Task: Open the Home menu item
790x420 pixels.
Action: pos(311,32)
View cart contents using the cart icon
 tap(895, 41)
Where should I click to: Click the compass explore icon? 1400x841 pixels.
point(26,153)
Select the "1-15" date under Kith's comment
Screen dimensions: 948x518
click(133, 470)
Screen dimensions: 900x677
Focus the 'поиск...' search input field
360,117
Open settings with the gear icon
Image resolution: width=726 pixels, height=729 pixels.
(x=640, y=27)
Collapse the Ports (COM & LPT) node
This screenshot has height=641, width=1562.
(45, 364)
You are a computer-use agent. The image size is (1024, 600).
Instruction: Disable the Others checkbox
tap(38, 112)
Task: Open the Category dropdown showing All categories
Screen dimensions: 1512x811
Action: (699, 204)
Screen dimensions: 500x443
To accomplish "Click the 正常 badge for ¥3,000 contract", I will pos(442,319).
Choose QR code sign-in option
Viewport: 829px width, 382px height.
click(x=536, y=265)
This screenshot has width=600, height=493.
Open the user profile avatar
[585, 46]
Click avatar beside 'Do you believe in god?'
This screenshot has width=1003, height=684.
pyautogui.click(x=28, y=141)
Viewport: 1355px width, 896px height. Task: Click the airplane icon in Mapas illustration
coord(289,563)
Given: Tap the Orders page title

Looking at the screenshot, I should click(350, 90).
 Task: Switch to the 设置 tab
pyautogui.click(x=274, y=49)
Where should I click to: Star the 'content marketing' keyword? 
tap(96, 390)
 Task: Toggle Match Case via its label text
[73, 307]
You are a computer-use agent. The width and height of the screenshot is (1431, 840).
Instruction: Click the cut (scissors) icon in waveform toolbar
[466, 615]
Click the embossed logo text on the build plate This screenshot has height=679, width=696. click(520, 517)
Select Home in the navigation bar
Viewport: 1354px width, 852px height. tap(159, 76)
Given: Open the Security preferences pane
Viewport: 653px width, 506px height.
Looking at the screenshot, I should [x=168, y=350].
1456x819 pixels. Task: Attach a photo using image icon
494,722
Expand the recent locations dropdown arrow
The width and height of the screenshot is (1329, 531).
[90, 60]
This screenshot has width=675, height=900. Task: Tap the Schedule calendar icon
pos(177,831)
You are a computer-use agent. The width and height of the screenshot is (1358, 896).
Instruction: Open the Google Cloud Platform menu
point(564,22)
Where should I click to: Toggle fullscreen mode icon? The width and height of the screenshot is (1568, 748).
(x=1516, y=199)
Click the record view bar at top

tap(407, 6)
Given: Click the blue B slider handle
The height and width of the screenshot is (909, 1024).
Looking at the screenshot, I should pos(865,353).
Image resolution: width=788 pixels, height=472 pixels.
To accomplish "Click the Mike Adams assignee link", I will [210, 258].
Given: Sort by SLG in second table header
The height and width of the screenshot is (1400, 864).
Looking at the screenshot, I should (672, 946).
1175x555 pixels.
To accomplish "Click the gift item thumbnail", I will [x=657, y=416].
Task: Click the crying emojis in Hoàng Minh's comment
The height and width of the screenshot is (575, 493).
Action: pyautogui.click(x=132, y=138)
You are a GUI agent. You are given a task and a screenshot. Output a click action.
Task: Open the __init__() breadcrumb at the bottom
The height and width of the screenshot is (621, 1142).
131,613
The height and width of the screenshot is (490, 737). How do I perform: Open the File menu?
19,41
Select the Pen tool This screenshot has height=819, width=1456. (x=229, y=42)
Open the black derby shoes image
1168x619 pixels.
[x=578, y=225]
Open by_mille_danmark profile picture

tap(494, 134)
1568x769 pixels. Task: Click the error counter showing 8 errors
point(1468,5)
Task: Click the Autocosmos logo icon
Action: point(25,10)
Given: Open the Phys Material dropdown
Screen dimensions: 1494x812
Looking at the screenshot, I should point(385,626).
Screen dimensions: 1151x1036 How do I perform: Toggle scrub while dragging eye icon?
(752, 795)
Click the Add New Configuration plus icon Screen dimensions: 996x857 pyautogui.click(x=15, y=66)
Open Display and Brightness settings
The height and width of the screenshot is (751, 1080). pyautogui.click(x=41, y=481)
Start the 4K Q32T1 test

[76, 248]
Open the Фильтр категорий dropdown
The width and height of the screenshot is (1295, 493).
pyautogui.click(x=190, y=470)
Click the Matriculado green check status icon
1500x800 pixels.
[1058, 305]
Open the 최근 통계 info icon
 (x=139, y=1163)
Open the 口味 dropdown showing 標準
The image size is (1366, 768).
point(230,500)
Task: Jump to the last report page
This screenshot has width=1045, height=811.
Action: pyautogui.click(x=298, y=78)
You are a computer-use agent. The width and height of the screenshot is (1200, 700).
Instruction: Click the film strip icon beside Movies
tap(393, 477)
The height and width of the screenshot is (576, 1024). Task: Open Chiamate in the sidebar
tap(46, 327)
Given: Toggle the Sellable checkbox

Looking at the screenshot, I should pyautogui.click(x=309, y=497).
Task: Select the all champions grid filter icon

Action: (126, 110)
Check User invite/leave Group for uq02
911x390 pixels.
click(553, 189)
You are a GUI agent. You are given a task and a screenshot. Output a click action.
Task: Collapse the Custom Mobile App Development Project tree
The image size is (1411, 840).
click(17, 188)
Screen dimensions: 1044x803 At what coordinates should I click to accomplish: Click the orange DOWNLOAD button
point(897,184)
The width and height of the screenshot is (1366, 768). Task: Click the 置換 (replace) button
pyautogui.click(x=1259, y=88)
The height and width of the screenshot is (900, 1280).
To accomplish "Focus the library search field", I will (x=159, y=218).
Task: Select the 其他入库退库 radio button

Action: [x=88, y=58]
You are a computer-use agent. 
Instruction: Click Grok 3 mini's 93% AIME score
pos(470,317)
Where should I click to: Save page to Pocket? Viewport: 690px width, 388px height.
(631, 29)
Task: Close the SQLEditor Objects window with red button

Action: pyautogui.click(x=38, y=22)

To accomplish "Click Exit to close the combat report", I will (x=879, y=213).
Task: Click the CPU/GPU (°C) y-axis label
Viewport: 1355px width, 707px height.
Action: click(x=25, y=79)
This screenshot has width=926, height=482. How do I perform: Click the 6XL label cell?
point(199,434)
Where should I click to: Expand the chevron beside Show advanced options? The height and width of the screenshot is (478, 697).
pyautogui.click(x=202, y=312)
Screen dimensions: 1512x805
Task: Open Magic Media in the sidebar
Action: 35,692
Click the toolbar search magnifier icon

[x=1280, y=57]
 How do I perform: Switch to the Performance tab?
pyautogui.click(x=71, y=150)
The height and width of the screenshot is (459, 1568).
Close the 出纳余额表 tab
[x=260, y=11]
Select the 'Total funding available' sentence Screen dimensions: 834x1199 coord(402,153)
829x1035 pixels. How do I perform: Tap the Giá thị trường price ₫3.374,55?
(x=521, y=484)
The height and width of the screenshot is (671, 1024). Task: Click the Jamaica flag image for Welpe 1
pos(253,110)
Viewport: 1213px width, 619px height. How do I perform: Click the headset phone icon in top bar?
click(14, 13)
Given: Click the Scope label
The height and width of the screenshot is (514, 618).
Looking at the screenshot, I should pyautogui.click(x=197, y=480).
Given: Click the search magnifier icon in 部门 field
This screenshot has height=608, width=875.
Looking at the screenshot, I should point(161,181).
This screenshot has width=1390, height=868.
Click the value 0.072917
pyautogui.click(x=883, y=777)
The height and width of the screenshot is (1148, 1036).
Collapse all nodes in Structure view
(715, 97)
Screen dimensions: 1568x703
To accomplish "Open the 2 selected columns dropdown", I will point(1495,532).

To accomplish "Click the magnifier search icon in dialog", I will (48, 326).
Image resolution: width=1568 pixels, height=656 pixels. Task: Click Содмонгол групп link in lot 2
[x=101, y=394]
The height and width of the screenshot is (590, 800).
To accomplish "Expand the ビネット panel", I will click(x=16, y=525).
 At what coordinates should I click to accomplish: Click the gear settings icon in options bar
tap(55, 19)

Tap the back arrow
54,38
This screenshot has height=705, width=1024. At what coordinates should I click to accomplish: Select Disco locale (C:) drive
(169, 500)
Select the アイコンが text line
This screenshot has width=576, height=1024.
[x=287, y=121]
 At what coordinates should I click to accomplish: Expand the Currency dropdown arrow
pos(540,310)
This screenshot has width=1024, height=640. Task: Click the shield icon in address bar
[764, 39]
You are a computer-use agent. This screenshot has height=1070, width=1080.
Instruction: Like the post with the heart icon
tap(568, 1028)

※ ※ ※

Work to complete> From the rows above, pick out and copy every line that contains the word "resolution".

Task response>
Image resolution: width=726 pixels, height=729 pixels.
Image resolution: width=788 pixels, height=472 pixels.
Image resolution: width=1568 pixels, height=656 pixels. Task: Click Содмонгол групп link in lot 2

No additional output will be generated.